# Input data:
-- -- --
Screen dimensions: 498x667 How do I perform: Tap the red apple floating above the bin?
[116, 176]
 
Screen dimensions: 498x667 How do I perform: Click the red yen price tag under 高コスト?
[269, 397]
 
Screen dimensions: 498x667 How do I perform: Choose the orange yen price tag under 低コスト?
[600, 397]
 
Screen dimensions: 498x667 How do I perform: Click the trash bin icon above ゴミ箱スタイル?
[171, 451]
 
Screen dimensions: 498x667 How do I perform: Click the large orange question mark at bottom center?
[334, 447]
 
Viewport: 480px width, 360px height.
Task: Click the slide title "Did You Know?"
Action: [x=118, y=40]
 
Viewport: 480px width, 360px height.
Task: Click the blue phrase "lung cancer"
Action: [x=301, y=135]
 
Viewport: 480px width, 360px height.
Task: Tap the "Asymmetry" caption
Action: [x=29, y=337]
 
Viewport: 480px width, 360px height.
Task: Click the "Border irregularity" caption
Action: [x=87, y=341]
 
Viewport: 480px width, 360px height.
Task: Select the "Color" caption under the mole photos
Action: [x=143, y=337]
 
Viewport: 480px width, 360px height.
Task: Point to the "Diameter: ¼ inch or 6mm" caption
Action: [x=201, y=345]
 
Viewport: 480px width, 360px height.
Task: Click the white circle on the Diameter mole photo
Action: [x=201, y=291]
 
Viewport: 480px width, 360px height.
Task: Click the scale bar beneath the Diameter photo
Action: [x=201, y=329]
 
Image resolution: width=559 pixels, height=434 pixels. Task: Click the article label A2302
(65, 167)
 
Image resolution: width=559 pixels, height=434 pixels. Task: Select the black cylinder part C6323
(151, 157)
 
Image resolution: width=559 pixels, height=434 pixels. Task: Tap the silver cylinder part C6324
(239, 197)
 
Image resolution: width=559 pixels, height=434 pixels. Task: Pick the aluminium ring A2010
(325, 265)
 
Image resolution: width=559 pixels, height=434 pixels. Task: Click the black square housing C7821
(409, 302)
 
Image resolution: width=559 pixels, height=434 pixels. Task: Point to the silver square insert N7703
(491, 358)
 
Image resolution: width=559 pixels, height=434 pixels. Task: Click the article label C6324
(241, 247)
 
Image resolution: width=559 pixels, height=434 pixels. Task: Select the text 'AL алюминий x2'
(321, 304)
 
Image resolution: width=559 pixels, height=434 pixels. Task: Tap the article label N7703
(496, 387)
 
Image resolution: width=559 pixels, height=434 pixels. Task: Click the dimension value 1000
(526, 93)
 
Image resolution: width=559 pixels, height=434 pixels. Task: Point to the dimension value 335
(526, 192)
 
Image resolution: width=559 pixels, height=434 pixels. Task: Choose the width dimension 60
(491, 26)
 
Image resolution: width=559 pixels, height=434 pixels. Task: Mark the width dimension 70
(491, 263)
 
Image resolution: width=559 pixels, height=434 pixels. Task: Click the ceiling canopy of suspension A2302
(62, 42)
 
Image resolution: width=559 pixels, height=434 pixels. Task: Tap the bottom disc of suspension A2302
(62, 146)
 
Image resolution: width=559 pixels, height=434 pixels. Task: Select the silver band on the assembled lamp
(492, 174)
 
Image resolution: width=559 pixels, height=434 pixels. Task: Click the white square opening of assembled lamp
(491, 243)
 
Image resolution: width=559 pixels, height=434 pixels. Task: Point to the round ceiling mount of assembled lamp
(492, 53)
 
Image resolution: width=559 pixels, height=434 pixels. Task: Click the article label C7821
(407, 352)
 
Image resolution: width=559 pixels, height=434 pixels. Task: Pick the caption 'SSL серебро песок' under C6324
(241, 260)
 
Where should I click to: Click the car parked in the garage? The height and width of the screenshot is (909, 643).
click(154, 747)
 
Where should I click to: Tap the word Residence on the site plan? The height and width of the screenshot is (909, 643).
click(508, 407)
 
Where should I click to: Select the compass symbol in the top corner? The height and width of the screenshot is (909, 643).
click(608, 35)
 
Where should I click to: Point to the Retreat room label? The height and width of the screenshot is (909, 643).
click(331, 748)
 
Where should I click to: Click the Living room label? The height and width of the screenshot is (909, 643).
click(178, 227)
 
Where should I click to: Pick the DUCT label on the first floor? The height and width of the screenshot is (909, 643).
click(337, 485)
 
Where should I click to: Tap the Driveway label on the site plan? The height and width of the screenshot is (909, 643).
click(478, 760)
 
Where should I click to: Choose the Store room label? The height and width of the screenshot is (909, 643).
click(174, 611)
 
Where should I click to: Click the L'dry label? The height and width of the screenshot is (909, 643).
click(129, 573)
-- -- --
# Your task:
Put every line of the records above into a JSON list of strings, one string per line, and leave out the blank lines.

# Response for this exercise:
[
  "Screen dimensions: 498x667 How do I perform: Tap the red apple floating above the bin?",
  "[116, 176]",
  "Screen dimensions: 498x667 How do I perform: Click the red yen price tag under 高コスト?",
  "[269, 397]",
  "Screen dimensions: 498x667 How do I perform: Choose the orange yen price tag under 低コスト?",
  "[600, 397]",
  "Screen dimensions: 498x667 How do I perform: Click the trash bin icon above ゴミ箱スタイル?",
  "[171, 451]",
  "Screen dimensions: 498x667 How do I perform: Click the large orange question mark at bottom center?",
  "[334, 447]",
  "Viewport: 480px width, 360px height.",
  "Task: Click the slide title \"Did You Know?\"",
  "Action: [x=118, y=40]",
  "Viewport: 480px width, 360px height.",
  "Task: Click the blue phrase \"lung cancer\"",
  "Action: [x=301, y=135]",
  "Viewport: 480px width, 360px height.",
  "Task: Tap the \"Asymmetry\" caption",
  "Action: [x=29, y=337]",
  "Viewport: 480px width, 360px height.",
  "Task: Click the \"Border irregularity\" caption",
  "Action: [x=87, y=341]",
  "Viewport: 480px width, 360px height.",
  "Task: Select the \"Color\" caption under the mole photos",
  "Action: [x=143, y=337]",
  "Viewport: 480px width, 360px height.",
  "Task: Point to the \"Diameter: ¼ inch or 6mm\" caption",
  "Action: [x=201, y=345]",
  "Viewport: 480px width, 360px height.",
  "Task: Click the white circle on the Diameter mole photo",
  "Action: [x=201, y=291]",
  "Viewport: 480px width, 360px height.",
  "Task: Click the scale bar beneath the Diameter photo",
  "Action: [x=201, y=329]",
  "Image resolution: width=559 pixels, height=434 pixels. Task: Click the article label A2302",
  "(65, 167)",
  "Image resolution: width=559 pixels, height=434 pixels. Task: Select the black cylinder part C6323",
  "(151, 157)",
  "Image resolution: width=559 pixels, height=434 pixels. Task: Tap the silver cylinder part C6324",
  "(239, 197)",
  "Image resolution: width=559 pixels, height=434 pixels. Task: Pick the aluminium ring A2010",
  "(325, 265)",
  "Image resolution: width=559 pixels, height=434 pixels. Task: Click the black square housing C7821",
  "(409, 302)",
  "Image resolution: width=559 pixels, height=434 pixels. Task: Point to the silver square insert N7703",
  "(491, 358)",
  "Image resolution: width=559 pixels, height=434 pixels. Task: Click the article label C6324",
  "(241, 247)",
  "Image resolution: width=559 pixels, height=434 pixels. Task: Select the text 'AL алюминий x2'",
  "(321, 304)",
  "Image resolution: width=559 pixels, height=434 pixels. Task: Tap the article label N7703",
  "(496, 387)",
  "Image resolution: width=559 pixels, height=434 pixels. Task: Click the dimension value 1000",
  "(526, 93)",
  "Image resolution: width=559 pixels, height=434 pixels. Task: Point to the dimension value 335",
  "(526, 192)",
  "Image resolution: width=559 pixels, height=434 pixels. Task: Choose the width dimension 60",
  "(491, 26)",
  "Image resolution: width=559 pixels, height=434 pixels. Task: Mark the width dimension 70",
  "(491, 263)",
  "Image resolution: width=559 pixels, height=434 pixels. Task: Click the ceiling canopy of suspension A2302",
  "(62, 42)",
  "Image resolution: width=559 pixels, height=434 pixels. Task: Tap the bottom disc of suspension A2302",
  "(62, 146)",
  "Image resolution: width=559 pixels, height=434 pixels. Task: Select the silver band on the assembled lamp",
  "(492, 174)",
  "Image resolution: width=559 pixels, height=434 pixels. Task: Click the white square opening of assembled lamp",
  "(491, 243)",
  "Image resolution: width=559 pixels, height=434 pixels. Task: Point to the round ceiling mount of assembled lamp",
  "(492, 53)",
  "Image resolution: width=559 pixels, height=434 pixels. Task: Click the article label C7821",
  "(407, 352)",
  "Image resolution: width=559 pixels, height=434 pixels. Task: Pick the caption 'SSL серебро песок' under C6324",
  "(241, 260)",
  "Where should I click to: Click the car parked in the garage? The height and width of the screenshot is (909, 643).",
  "click(154, 747)",
  "Where should I click to: Tap the word Residence on the site plan? The height and width of the screenshot is (909, 643).",
  "click(508, 407)",
  "Where should I click to: Select the compass symbol in the top corner? The height and width of the screenshot is (909, 643).",
  "click(608, 35)",
  "Where should I click to: Point to the Retreat room label? The height and width of the screenshot is (909, 643).",
  "click(331, 748)",
  "Where should I click to: Click the Living room label? The height and width of the screenshot is (909, 643).",
  "click(178, 227)",
  "Where should I click to: Pick the DUCT label on the first floor? The height and width of the screenshot is (909, 643).",
  "click(337, 485)",
  "Where should I click to: Tap the Driveway label on the site plan? The height and width of the screenshot is (909, 643).",
  "click(478, 760)",
  "Where should I click to: Choose the Store room label? The height and width of the screenshot is (909, 643).",
  "click(174, 611)",
  "Where should I click to: Click the L'dry label? The height and width of the screenshot is (909, 643).",
  "click(129, 573)"
]